> DESCRIPTION OF THE TASK
Please reproduce the following listing line for line, with no changes.

> PROVIDED INFORMATION
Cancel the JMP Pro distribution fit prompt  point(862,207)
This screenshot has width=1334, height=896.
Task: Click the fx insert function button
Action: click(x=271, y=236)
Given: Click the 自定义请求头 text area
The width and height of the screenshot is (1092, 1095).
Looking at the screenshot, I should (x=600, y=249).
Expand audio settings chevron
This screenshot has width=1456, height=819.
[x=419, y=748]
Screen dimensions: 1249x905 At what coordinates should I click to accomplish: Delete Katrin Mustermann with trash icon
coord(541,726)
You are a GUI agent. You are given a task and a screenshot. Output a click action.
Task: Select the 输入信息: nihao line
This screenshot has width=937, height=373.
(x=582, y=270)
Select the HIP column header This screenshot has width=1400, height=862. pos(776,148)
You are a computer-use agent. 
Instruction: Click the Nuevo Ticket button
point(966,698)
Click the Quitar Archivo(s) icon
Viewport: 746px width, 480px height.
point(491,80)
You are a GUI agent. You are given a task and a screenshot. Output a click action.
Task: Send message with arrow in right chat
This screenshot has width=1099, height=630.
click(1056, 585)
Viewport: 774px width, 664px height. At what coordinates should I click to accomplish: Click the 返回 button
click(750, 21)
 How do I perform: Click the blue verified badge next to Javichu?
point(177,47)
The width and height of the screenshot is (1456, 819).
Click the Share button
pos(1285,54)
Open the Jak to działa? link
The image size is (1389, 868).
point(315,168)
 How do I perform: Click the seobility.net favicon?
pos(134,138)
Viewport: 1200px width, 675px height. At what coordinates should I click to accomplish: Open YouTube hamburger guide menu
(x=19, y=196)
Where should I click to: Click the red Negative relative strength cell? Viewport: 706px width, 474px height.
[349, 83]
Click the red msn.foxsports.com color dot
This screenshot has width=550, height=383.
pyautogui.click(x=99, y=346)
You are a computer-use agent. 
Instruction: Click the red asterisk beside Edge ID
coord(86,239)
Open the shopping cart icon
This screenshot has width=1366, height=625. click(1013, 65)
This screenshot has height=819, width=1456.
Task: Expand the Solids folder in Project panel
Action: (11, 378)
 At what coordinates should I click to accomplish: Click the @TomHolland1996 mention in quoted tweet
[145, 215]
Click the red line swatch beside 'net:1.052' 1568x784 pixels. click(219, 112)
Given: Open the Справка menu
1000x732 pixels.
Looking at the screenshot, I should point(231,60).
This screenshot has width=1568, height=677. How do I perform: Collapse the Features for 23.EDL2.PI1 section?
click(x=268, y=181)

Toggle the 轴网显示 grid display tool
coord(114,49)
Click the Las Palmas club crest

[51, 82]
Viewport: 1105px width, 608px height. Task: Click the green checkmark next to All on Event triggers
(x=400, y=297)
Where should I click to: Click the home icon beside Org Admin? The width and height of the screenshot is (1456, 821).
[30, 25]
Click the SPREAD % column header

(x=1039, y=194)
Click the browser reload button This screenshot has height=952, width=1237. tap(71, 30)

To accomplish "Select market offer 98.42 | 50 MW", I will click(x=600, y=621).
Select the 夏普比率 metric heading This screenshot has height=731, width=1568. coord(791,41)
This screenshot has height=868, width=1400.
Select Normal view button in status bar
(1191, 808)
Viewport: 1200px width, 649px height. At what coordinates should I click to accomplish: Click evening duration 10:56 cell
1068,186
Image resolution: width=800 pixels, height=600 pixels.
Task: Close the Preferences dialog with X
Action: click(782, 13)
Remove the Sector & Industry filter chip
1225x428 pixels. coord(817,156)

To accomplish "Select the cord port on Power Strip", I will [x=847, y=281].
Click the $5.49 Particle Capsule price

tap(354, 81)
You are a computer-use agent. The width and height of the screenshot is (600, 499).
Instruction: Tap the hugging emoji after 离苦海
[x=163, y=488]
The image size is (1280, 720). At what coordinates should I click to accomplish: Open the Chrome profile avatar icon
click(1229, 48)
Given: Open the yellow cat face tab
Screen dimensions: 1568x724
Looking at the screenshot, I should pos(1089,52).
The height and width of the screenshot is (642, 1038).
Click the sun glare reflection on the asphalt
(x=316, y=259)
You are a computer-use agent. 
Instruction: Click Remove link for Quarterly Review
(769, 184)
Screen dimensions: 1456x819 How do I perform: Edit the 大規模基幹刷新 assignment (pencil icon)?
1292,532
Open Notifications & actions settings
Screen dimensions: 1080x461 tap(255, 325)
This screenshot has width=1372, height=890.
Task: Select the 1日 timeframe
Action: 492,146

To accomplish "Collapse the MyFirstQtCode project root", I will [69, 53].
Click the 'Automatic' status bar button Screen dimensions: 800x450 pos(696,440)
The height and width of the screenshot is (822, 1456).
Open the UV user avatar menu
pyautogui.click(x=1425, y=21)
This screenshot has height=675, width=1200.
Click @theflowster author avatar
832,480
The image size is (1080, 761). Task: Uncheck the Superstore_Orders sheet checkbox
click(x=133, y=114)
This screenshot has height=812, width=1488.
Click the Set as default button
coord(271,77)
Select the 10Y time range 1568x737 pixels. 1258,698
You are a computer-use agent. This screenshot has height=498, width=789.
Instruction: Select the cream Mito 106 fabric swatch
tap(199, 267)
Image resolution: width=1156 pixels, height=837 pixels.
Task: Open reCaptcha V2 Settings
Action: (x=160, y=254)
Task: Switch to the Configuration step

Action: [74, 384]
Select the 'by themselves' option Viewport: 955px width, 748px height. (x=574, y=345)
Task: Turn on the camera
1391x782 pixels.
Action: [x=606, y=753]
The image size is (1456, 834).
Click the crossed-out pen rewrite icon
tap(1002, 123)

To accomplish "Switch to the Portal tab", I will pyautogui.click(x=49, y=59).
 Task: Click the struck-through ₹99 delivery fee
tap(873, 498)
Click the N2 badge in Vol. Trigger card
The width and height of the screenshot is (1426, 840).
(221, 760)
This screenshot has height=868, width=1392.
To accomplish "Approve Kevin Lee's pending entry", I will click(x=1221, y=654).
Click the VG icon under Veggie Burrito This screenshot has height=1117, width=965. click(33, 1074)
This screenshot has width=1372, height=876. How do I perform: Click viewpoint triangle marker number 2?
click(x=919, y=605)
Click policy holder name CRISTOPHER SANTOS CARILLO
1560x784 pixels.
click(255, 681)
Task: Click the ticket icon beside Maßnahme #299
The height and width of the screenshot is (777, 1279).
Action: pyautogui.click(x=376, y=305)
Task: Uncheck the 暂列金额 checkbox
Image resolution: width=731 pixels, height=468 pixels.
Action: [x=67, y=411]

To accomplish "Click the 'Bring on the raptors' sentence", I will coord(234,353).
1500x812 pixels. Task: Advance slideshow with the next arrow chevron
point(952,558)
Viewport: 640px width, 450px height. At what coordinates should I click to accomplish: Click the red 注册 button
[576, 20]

> COMPLETE RESPONSE
Cancel the JMP Pro distribution fit prompt  point(862,207)
This screenshot has width=1334, height=896.
Task: Click the fx insert function button
Action: click(x=271, y=236)
Given: Click the 自定义请求头 text area
The width and height of the screenshot is (1092, 1095).
Looking at the screenshot, I should (x=600, y=249).
Expand audio settings chevron
This screenshot has width=1456, height=819.
[x=419, y=748]
Screen dimensions: 1249x905 At what coordinates should I click to accomplish: Delete Katrin Mustermann with trash icon
coord(541,726)
You are a GUI agent. You are given a task and a screenshot. Output a click action.
Task: Select the 输入信息: nihao line
This screenshot has width=937, height=373.
(x=582, y=270)
Select the HIP column header This screenshot has width=1400, height=862. pos(776,148)
You are a computer-use agent. 
Instruction: Click the Nuevo Ticket button
point(966,698)
Click the Quitar Archivo(s) icon
Viewport: 746px width, 480px height.
point(491,80)
You are a GUI agent. You are given a task and a screenshot. Output a click action.
Task: Send message with arrow in right chat
This screenshot has width=1099, height=630.
click(1056, 585)
Viewport: 774px width, 664px height. At what coordinates should I click to accomplish: Click the 返回 button
click(750, 21)
 How do I perform: Click the blue verified badge next to Javichu?
point(177,47)
The width and height of the screenshot is (1456, 819).
Click the Share button
pos(1285,54)
Open the Jak to działa? link
The image size is (1389, 868).
point(315,168)
 How do I perform: Click the seobility.net favicon?
pos(134,138)
Viewport: 1200px width, 675px height. At what coordinates should I click to accomplish: Open YouTube hamburger guide menu
(x=19, y=196)
Where should I click to: Click the red Negative relative strength cell? Viewport: 706px width, 474px height.
[349, 83]
Click the red msn.foxsports.com color dot
This screenshot has width=550, height=383.
pyautogui.click(x=99, y=346)
You are a computer-use agent. 
Instruction: Click the red asterisk beside Edge ID
coord(86,239)
Open the shopping cart icon
This screenshot has width=1366, height=625. click(1013, 65)
This screenshot has height=819, width=1456.
Task: Expand the Solids folder in Project panel
Action: (11, 378)
 At what coordinates should I click to accomplish: Click the @TomHolland1996 mention in quoted tweet
[145, 215]
Click the red line swatch beside 'net:1.052' 1568x784 pixels. click(219, 112)
Given: Open the Справка menu
1000x732 pixels.
Looking at the screenshot, I should point(231,60).
This screenshot has width=1568, height=677. How do I perform: Collapse the Features for 23.EDL2.PI1 section?
click(x=268, y=181)

Toggle the 轴网显示 grid display tool
coord(114,49)
Click the Las Palmas club crest

[51, 82]
Viewport: 1105px width, 608px height. Task: Click the green checkmark next to All on Event triggers
(x=400, y=297)
Where should I click to: Click the home icon beside Org Admin? The width and height of the screenshot is (1456, 821).
[30, 25]
Click the SPREAD % column header

(x=1039, y=194)
Click the browser reload button This screenshot has height=952, width=1237. tap(71, 30)

To accomplish "Select market offer 98.42 | 50 MW", I will click(x=600, y=621).
Select the 夏普比率 metric heading This screenshot has height=731, width=1568. coord(791,41)
This screenshot has height=868, width=1400.
Select Normal view button in status bar
(1191, 808)
Viewport: 1200px width, 649px height. At what coordinates should I click to accomplish: Click evening duration 10:56 cell
1068,186
Image resolution: width=800 pixels, height=600 pixels.
Task: Close the Preferences dialog with X
Action: click(782, 13)
Remove the Sector & Industry filter chip
1225x428 pixels. coord(817,156)

To accomplish "Select the cord port on Power Strip", I will [x=847, y=281].
Click the $5.49 Particle Capsule price

tap(354, 81)
You are a computer-use agent. The width and height of the screenshot is (600, 499).
Instruction: Tap the hugging emoji after 离苦海
[x=163, y=488]
The image size is (1280, 720). At what coordinates should I click to accomplish: Open the Chrome profile avatar icon
click(1229, 48)
Given: Open the yellow cat face tab
Screen dimensions: 1568x724
Looking at the screenshot, I should pos(1089,52).
The height and width of the screenshot is (642, 1038).
Click the sun glare reflection on the asphalt
(x=316, y=259)
You are a computer-use agent. 
Instruction: Click Remove link for Quarterly Review
(769, 184)
Screen dimensions: 1456x819 How do I perform: Edit the 大規模基幹刷新 assignment (pencil icon)?
1292,532
Open Notifications & actions settings
Screen dimensions: 1080x461 tap(255, 325)
This screenshot has width=1372, height=890.
Task: Select the 1日 timeframe
Action: 492,146

To accomplish "Collapse the MyFirstQtCode project root", I will [69, 53].
Click the 'Automatic' status bar button Screen dimensions: 800x450 pos(696,440)
The height and width of the screenshot is (822, 1456).
Open the UV user avatar menu
pyautogui.click(x=1425, y=21)
This screenshot has height=675, width=1200.
Click @theflowster author avatar
832,480
The image size is (1080, 761). Task: Uncheck the Superstore_Orders sheet checkbox
click(x=133, y=114)
This screenshot has height=812, width=1488.
Click the Set as default button
coord(271,77)
Select the 10Y time range 1568x737 pixels. 1258,698
You are a computer-use agent. This screenshot has height=498, width=789.
Instruction: Select the cream Mito 106 fabric swatch
tap(199, 267)
Image resolution: width=1156 pixels, height=837 pixels.
Task: Open reCaptcha V2 Settings
Action: (x=160, y=254)
Task: Switch to the Configuration step

Action: [74, 384]
Select the 'by themselves' option Viewport: 955px width, 748px height. (x=574, y=345)
Task: Turn on the camera
1391x782 pixels.
Action: [x=606, y=753]
The image size is (1456, 834).
Click the crossed-out pen rewrite icon
tap(1002, 123)

To accomplish "Switch to the Portal tab", I will pyautogui.click(x=49, y=59).
 Task: Click the struck-through ₹99 delivery fee
tap(873, 498)
Click the N2 badge in Vol. Trigger card
The width and height of the screenshot is (1426, 840).
(221, 760)
This screenshot has height=868, width=1392.
To accomplish "Approve Kevin Lee's pending entry", I will click(x=1221, y=654).
Click the VG icon under Veggie Burrito This screenshot has height=1117, width=965. click(33, 1074)
This screenshot has width=1372, height=876. How do I perform: Click viewpoint triangle marker number 2?
click(x=919, y=605)
Click policy holder name CRISTOPHER SANTOS CARILLO
1560x784 pixels.
click(255, 681)
Task: Click the ticket icon beside Maßnahme #299
The height and width of the screenshot is (777, 1279).
Action: pyautogui.click(x=376, y=305)
Task: Uncheck the 暂列金额 checkbox
Image resolution: width=731 pixels, height=468 pixels.
Action: [x=67, y=411]

To accomplish "Click the 'Bring on the raptors' sentence", I will coord(234,353).
1500x812 pixels. Task: Advance slideshow with the next arrow chevron
point(952,558)
Viewport: 640px width, 450px height. At what coordinates should I click to accomplish: Click the red 注册 button
[576, 20]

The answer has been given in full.